What the task asks - Your task is to copy each line of the listing that contains the word "agent".

Extracted entries -
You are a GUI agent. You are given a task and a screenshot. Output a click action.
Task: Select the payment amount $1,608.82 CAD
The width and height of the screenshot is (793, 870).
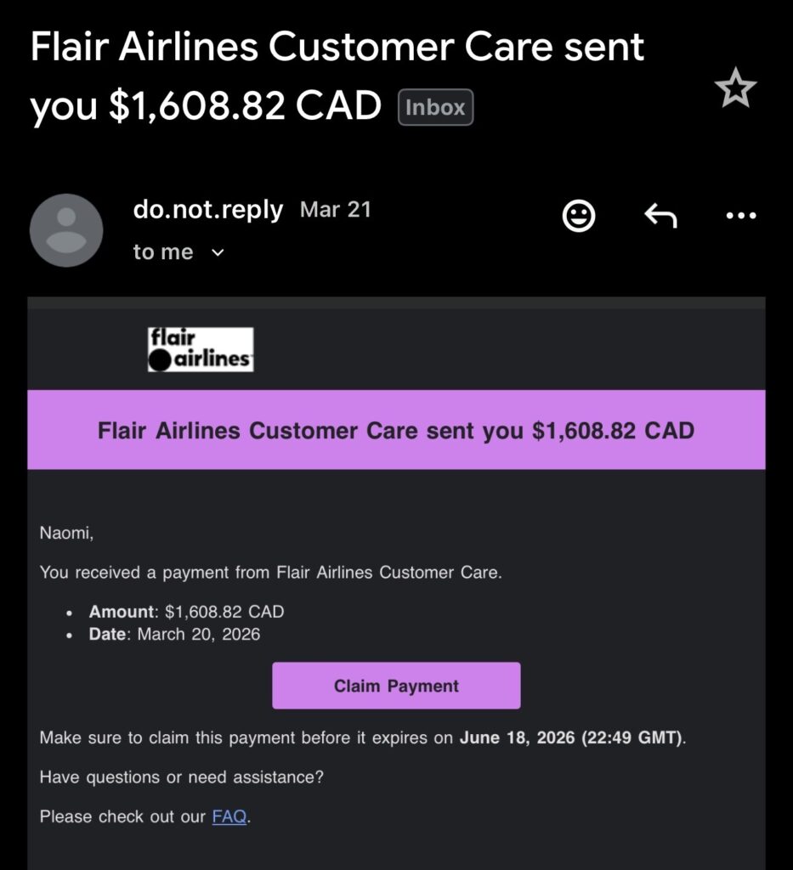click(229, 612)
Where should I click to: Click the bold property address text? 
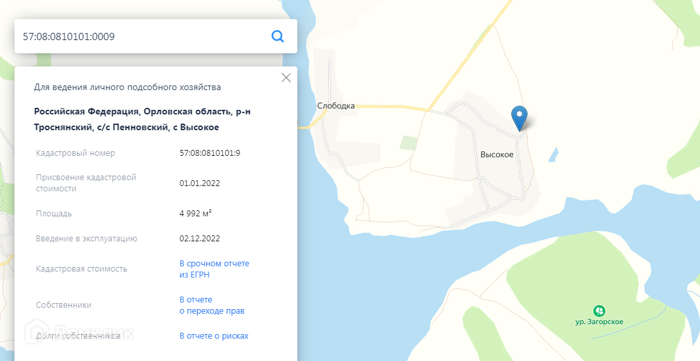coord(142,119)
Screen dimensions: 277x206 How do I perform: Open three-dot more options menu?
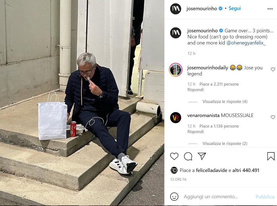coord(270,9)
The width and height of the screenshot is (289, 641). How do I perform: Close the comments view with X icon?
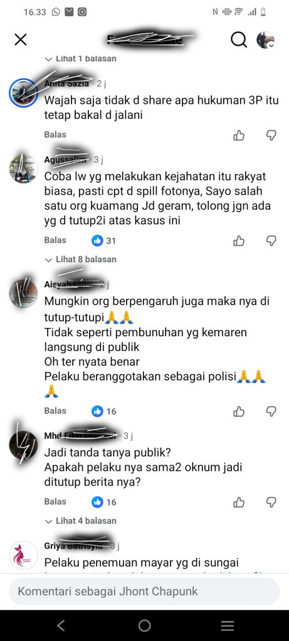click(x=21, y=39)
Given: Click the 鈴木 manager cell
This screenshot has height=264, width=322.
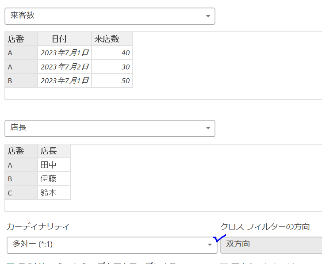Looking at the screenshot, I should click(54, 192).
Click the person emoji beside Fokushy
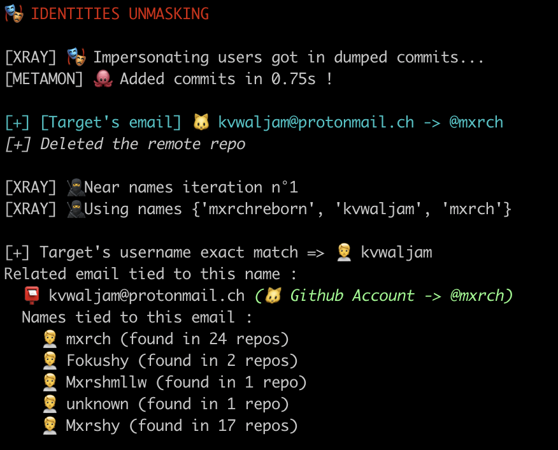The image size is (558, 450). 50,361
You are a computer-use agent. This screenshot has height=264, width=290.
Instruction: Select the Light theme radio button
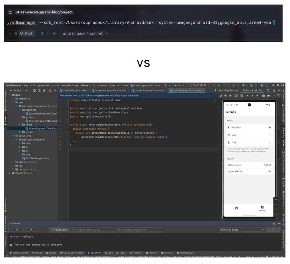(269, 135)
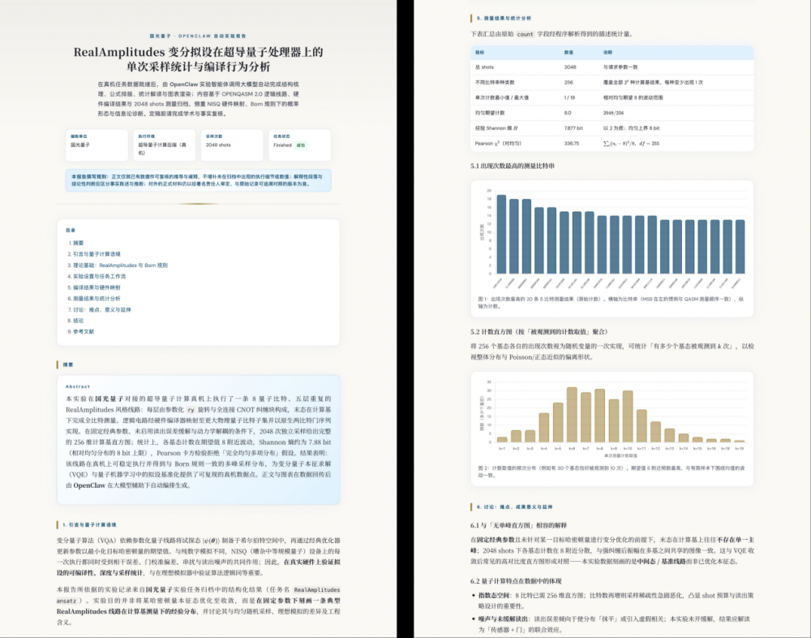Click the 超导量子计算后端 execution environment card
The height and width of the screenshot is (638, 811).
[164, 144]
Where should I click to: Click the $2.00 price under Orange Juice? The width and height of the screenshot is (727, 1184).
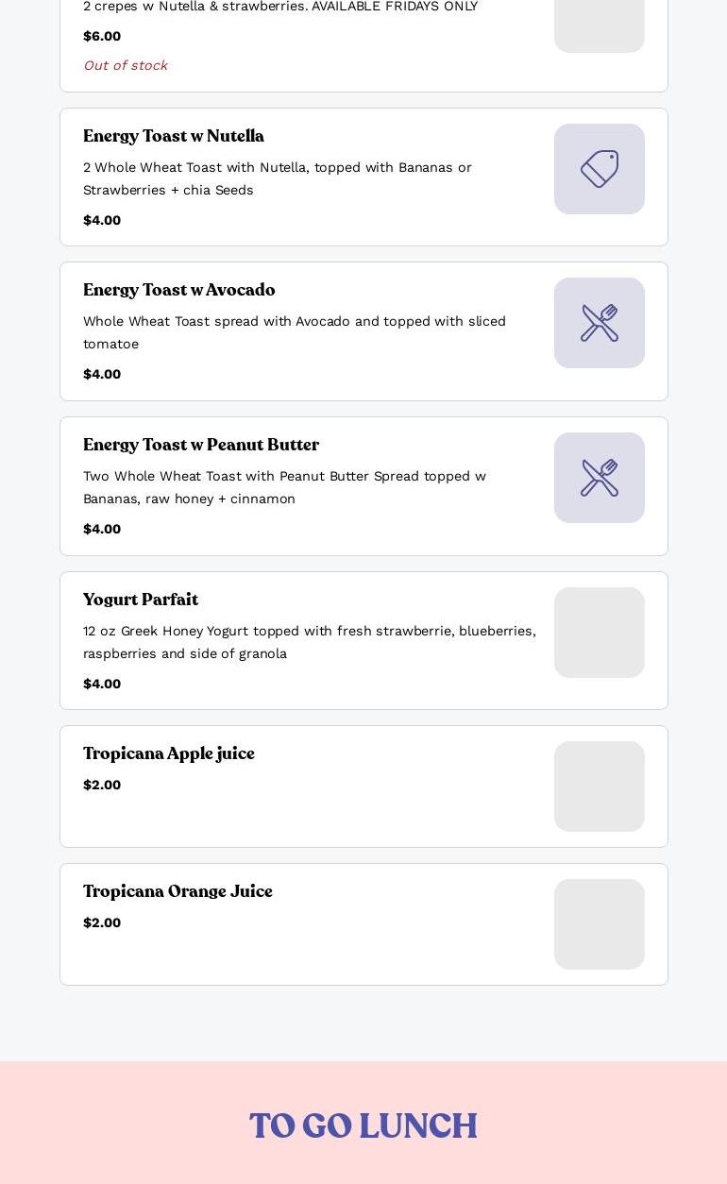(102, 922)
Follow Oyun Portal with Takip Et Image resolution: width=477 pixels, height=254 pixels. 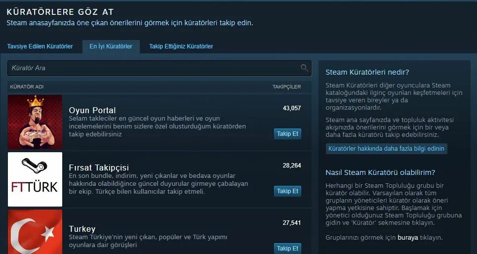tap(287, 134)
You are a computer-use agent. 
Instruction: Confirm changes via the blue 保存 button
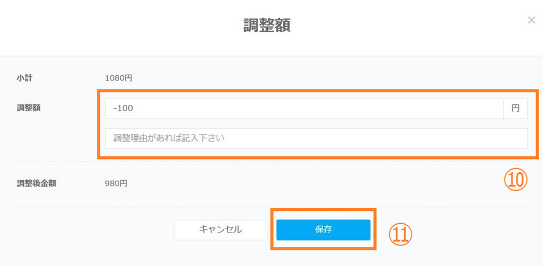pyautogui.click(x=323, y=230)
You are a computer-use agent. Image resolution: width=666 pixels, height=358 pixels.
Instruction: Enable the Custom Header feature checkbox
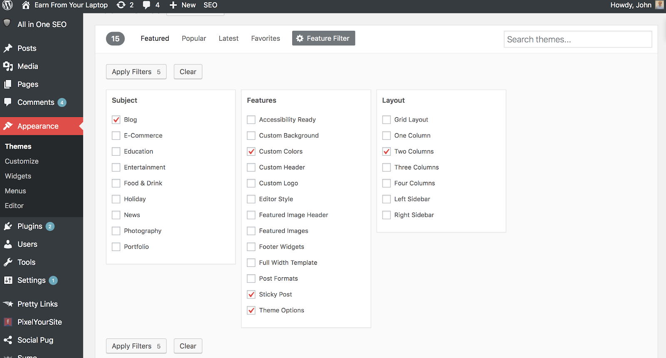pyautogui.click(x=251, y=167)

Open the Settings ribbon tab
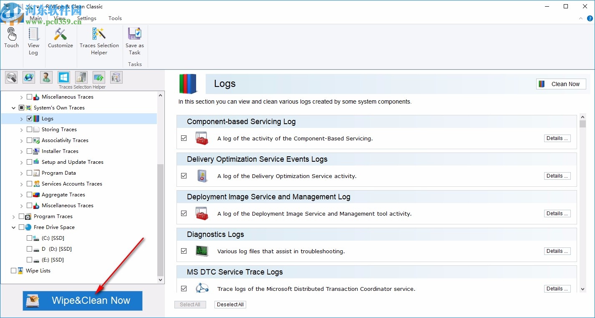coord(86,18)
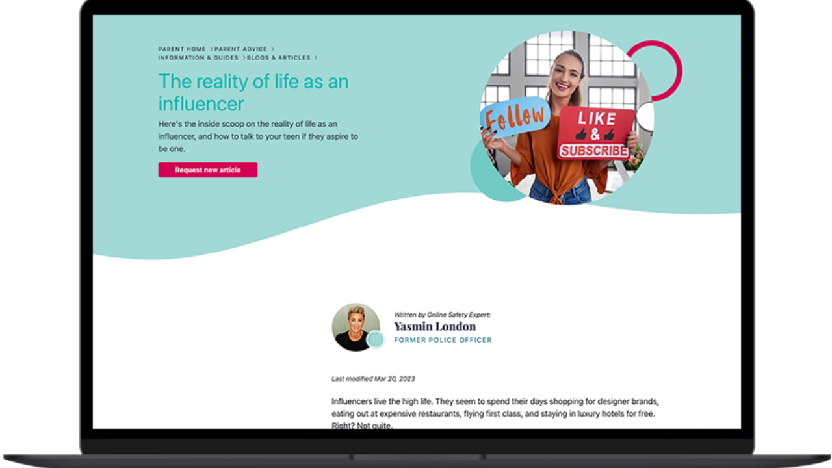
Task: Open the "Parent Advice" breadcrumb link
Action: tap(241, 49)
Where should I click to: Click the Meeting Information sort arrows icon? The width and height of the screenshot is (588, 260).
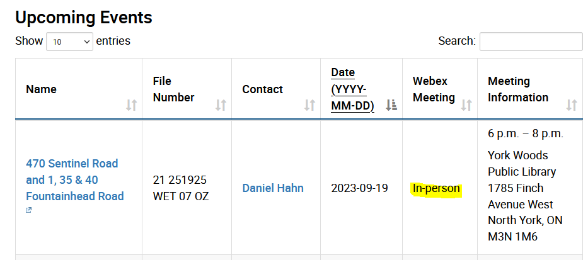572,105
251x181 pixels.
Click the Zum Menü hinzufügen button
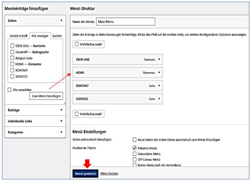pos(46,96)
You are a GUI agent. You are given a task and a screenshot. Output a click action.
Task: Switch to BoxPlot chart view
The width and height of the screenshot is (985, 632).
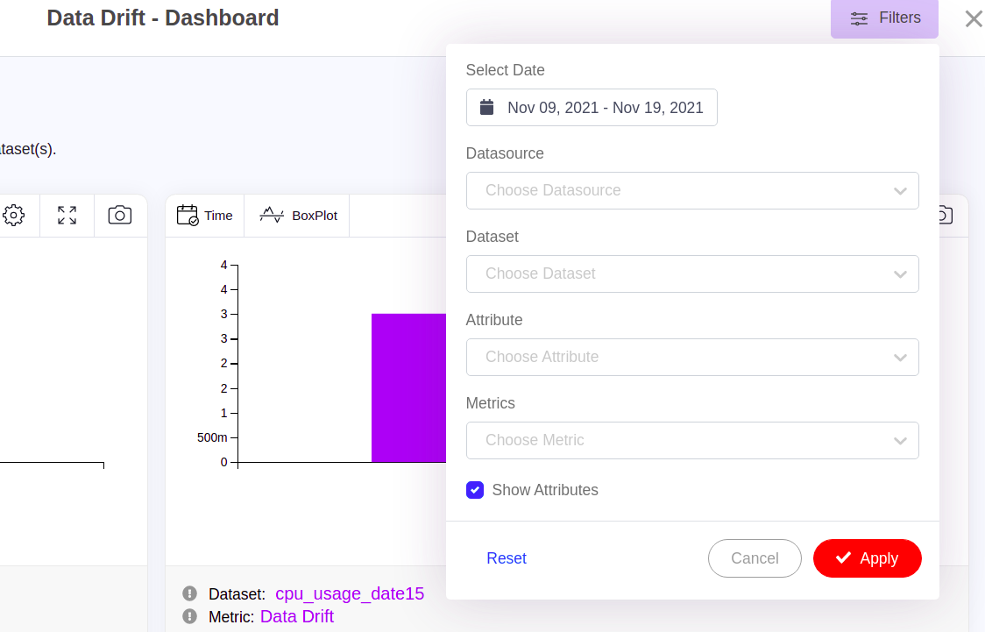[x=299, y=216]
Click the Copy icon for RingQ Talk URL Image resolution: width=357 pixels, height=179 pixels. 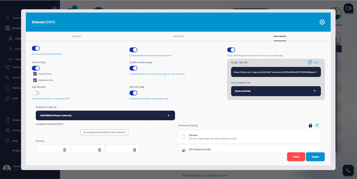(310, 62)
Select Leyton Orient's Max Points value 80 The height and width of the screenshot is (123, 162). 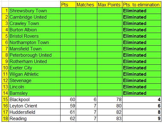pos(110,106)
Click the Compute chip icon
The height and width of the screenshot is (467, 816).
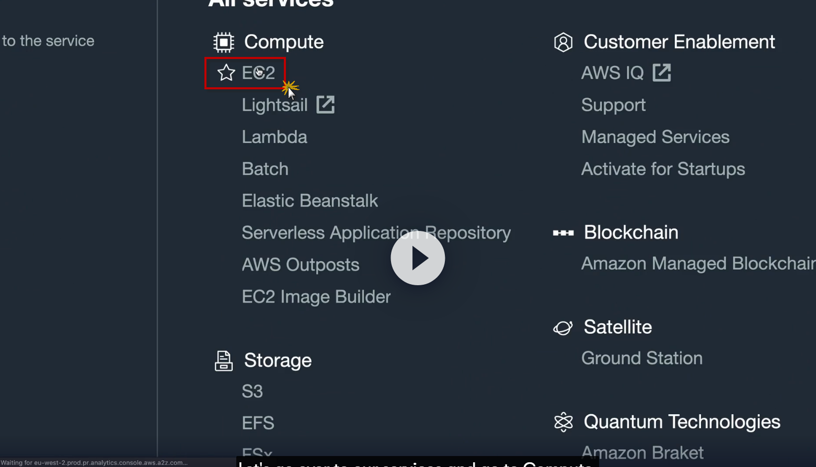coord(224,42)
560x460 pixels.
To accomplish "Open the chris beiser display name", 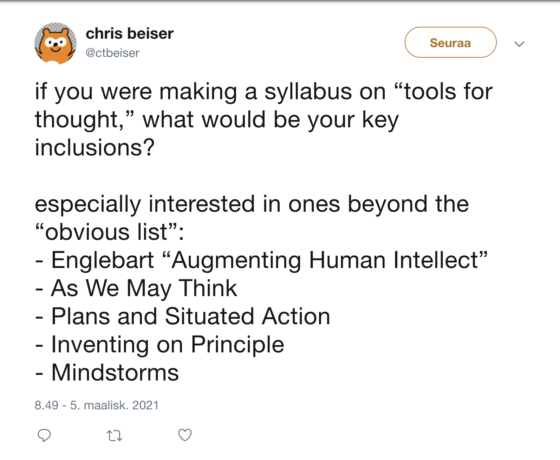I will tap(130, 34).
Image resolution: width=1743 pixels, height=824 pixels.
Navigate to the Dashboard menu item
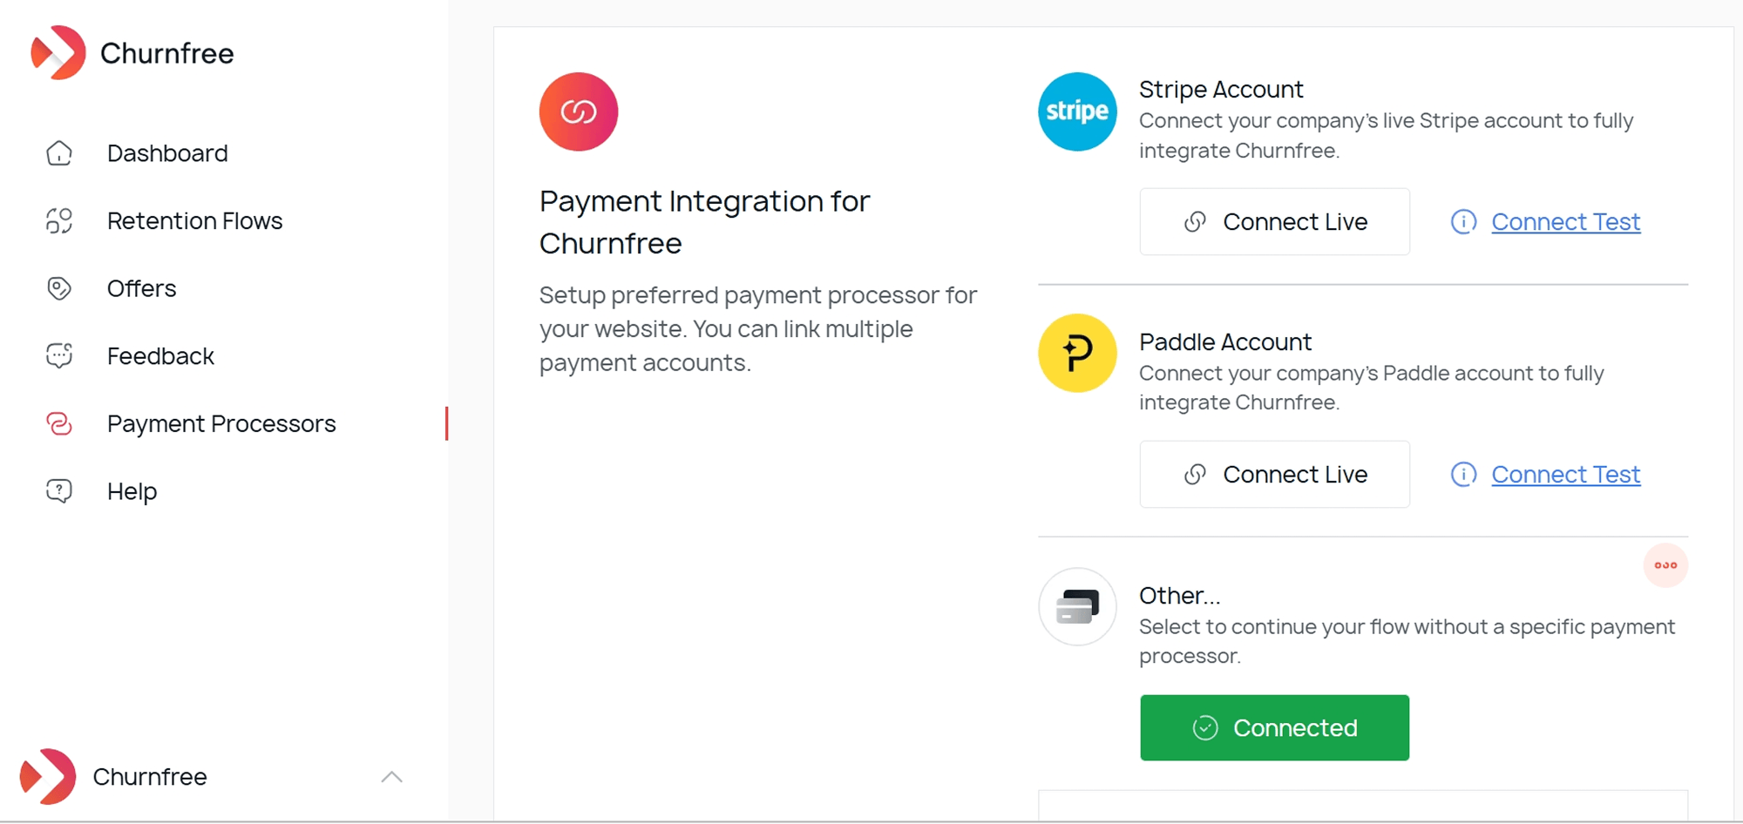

Solution to the exercise -
You are a GUI agent. You are given a task and a screenshot. Output a click action.
You are a computer-use agent. This screenshot has height=264, width=290.
You are a computer-use agent. 
You are a computer-use agent. Image resolution: width=666 pixels, height=358 pixels.
You are a GUI agent. You are given a task and a screenshot. Output a click action.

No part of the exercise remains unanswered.